- _THE PROBLEM_: Transcribe exactly the lines that fall between the one holding "Select Sesuaikan stok" and the one holding "Click the 73 replies count", inclusive, from the entries below.

(Pixel coordinate grounding data)

== Segment start ==

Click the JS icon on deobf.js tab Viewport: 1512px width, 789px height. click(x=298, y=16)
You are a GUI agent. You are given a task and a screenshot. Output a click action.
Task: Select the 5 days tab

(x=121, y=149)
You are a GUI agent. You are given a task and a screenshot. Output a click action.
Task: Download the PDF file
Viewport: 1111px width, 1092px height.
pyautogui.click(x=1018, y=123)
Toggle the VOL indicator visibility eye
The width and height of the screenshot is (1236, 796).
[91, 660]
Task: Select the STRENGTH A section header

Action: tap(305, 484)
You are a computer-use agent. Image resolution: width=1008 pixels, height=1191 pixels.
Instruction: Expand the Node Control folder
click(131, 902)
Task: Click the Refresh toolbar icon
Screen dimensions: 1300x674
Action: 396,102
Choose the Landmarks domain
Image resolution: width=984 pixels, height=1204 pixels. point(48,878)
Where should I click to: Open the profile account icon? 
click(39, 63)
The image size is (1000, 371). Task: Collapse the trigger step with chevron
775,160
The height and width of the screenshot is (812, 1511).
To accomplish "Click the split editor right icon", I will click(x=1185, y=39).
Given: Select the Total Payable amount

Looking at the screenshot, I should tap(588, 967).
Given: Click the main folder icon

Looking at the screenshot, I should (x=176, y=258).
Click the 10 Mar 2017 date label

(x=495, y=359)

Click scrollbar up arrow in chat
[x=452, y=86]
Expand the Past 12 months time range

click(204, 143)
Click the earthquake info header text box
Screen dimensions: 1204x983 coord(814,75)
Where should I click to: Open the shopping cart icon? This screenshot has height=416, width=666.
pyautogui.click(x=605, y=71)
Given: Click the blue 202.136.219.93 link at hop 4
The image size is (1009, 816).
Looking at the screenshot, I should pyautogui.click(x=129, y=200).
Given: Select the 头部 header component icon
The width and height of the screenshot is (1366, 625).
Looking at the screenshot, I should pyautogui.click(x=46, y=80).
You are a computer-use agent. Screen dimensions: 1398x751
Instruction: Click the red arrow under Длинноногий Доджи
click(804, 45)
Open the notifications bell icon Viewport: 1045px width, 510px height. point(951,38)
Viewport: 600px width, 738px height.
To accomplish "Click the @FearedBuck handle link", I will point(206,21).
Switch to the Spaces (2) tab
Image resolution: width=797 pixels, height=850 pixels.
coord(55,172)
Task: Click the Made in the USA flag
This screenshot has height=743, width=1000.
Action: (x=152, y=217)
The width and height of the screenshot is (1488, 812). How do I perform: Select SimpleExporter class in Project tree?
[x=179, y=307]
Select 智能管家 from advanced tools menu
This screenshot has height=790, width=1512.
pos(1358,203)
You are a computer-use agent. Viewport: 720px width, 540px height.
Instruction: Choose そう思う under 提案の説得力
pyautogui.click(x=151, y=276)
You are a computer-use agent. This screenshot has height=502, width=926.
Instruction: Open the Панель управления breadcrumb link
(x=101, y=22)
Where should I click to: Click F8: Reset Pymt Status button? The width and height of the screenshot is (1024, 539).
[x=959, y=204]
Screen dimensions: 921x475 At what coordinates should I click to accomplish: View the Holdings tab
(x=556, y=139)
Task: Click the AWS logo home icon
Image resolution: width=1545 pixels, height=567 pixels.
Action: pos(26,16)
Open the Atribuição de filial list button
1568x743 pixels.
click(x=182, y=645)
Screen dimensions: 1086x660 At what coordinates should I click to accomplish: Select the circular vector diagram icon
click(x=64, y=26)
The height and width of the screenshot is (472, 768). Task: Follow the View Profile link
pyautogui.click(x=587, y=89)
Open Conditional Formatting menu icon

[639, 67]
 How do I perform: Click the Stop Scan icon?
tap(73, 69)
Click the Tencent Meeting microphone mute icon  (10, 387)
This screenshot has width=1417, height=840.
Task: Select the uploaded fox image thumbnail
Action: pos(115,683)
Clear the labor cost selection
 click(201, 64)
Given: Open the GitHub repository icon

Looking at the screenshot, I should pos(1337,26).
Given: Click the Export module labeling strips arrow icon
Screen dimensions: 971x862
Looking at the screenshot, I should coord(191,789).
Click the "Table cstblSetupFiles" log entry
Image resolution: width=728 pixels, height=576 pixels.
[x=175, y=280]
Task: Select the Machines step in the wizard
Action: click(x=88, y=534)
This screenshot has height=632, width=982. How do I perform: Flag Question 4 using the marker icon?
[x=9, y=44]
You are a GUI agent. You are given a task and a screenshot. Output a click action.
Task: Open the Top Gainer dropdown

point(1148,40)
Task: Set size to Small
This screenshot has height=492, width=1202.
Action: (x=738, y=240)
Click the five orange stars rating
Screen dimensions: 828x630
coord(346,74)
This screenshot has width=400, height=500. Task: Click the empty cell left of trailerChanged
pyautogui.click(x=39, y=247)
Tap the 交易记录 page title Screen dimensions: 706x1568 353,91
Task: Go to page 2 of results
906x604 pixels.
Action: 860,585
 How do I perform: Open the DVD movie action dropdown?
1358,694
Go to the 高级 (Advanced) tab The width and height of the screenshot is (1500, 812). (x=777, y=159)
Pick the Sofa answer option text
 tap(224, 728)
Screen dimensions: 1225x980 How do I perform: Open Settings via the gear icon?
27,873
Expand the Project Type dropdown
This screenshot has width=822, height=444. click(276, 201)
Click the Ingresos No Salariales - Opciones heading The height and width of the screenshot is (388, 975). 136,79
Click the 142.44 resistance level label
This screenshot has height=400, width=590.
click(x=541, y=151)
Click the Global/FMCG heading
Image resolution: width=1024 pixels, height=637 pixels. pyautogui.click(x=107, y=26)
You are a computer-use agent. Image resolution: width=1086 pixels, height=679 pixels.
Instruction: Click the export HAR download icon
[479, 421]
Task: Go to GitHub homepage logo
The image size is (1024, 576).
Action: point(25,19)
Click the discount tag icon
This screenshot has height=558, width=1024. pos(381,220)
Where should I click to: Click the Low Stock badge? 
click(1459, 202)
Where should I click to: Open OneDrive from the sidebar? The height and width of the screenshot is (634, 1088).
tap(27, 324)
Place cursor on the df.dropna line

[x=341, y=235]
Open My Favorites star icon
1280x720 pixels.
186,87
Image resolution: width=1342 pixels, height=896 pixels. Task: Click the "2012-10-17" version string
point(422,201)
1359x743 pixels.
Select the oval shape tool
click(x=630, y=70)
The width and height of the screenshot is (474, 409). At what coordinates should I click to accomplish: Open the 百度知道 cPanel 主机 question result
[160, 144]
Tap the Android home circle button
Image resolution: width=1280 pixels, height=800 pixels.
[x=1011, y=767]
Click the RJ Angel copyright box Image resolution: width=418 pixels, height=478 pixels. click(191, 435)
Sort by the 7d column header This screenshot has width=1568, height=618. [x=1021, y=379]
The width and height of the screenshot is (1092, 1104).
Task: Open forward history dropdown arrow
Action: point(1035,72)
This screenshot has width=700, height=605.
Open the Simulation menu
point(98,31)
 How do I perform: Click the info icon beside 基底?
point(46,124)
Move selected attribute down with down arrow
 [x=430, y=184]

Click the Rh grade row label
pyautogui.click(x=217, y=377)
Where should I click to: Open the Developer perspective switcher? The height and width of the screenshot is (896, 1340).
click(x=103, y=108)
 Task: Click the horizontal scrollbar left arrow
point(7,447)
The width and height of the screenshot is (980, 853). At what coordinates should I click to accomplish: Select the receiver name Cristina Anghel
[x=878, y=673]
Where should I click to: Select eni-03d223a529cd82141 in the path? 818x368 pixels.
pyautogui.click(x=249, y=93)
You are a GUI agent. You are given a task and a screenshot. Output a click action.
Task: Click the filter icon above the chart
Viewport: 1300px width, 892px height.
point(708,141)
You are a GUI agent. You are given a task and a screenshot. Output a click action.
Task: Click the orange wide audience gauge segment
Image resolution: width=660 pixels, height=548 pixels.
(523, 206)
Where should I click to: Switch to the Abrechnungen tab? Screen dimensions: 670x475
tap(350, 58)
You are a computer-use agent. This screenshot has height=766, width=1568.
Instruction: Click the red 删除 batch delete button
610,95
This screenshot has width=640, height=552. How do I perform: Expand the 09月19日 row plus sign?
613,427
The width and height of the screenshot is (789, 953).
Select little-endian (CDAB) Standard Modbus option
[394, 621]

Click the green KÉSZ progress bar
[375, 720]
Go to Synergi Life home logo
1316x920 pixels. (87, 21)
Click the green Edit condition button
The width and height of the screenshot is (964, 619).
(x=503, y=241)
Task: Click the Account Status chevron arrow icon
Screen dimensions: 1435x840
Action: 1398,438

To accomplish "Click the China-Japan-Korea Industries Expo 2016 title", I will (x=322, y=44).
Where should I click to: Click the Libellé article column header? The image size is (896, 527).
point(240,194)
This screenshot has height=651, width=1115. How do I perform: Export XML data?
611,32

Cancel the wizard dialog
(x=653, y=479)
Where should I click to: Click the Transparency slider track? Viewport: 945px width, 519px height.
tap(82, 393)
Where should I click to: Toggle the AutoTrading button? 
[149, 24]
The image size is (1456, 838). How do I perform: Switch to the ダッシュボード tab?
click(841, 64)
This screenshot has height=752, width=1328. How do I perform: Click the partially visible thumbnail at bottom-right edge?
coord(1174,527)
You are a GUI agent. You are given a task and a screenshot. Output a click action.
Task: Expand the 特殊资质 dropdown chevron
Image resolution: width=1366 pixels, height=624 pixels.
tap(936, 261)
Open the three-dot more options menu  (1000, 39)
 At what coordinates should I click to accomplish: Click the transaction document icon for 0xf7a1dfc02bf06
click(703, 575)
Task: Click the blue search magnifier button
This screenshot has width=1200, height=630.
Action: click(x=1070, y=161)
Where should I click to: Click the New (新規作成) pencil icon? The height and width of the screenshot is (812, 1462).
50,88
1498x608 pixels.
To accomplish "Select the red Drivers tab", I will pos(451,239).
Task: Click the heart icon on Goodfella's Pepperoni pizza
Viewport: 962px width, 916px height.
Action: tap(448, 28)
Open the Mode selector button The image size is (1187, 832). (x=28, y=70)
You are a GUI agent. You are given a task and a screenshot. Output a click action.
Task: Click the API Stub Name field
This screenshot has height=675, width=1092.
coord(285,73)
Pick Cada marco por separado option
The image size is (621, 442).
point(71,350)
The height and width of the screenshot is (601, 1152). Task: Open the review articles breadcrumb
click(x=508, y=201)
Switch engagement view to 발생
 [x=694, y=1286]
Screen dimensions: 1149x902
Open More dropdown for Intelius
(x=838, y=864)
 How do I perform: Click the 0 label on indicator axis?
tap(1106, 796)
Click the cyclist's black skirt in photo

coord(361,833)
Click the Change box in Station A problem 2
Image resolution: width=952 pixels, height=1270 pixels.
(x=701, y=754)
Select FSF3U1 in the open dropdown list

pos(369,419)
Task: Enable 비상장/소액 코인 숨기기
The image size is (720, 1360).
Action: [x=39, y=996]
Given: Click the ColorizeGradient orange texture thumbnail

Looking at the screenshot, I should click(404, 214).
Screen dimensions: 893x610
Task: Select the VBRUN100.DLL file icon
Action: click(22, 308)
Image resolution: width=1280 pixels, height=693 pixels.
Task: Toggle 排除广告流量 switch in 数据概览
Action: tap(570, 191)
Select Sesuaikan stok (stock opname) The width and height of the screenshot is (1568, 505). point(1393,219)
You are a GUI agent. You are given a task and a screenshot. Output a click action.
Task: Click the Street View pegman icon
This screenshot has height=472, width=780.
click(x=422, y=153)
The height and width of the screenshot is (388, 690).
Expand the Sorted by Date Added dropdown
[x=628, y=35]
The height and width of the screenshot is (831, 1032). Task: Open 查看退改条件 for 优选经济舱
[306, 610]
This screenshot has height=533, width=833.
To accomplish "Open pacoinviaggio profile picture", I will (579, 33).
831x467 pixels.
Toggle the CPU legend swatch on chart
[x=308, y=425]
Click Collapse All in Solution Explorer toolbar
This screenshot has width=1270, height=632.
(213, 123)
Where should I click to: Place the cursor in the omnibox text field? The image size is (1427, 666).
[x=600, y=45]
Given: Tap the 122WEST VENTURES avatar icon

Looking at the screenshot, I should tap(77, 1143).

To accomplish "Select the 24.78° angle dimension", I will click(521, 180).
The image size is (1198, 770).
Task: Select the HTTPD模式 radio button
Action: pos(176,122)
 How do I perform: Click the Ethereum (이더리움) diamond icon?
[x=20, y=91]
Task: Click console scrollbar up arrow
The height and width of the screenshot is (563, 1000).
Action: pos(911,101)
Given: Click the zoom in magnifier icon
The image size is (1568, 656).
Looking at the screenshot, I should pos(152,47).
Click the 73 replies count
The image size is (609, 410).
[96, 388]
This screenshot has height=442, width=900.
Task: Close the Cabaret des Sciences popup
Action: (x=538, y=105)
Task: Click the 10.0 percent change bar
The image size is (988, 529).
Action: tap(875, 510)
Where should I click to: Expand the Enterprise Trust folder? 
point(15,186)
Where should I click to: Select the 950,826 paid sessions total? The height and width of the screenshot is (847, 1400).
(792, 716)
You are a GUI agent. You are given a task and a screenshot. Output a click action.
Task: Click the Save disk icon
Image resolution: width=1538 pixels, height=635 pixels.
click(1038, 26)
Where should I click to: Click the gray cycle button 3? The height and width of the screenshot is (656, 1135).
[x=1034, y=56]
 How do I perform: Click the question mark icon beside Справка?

== Segment end ==

- _WRITTEN RESPONSE_:
Select Sesuaikan stok (stock opname) The width and height of the screenshot is (1568, 505). point(1393,219)
You are a GUI agent. You are given a task and a screenshot. Output a click action.
Task: Click the Street View pegman icon
This screenshot has height=472, width=780.
click(x=422, y=153)
The height and width of the screenshot is (388, 690).
Expand the Sorted by Date Added dropdown
[x=628, y=35]
The height and width of the screenshot is (831, 1032). Task: Open 查看退改条件 for 优选经济舱
[306, 610]
This screenshot has height=533, width=833.
To accomplish "Open pacoinviaggio profile picture", I will (579, 33).
831x467 pixels.
Toggle the CPU legend swatch on chart
[x=308, y=425]
Click Collapse All in Solution Explorer toolbar
This screenshot has width=1270, height=632.
(213, 123)
Where should I click to: Place the cursor in the omnibox text field? The image size is (1427, 666).
[x=600, y=45]
Given: Tap the 122WEST VENTURES avatar icon

Looking at the screenshot, I should tap(77, 1143).

To accomplish "Select the 24.78° angle dimension", I will click(521, 180).
The image size is (1198, 770).
Task: Select the HTTPD模式 radio button
Action: pos(176,122)
 How do I perform: Click the Ethereum (이더리움) diamond icon?
[x=20, y=91]
Task: Click console scrollbar up arrow
The height and width of the screenshot is (563, 1000).
Action: pos(911,101)
Given: Click the zoom in magnifier icon
The image size is (1568, 656).
Looking at the screenshot, I should pos(152,47).
Click the 73 replies count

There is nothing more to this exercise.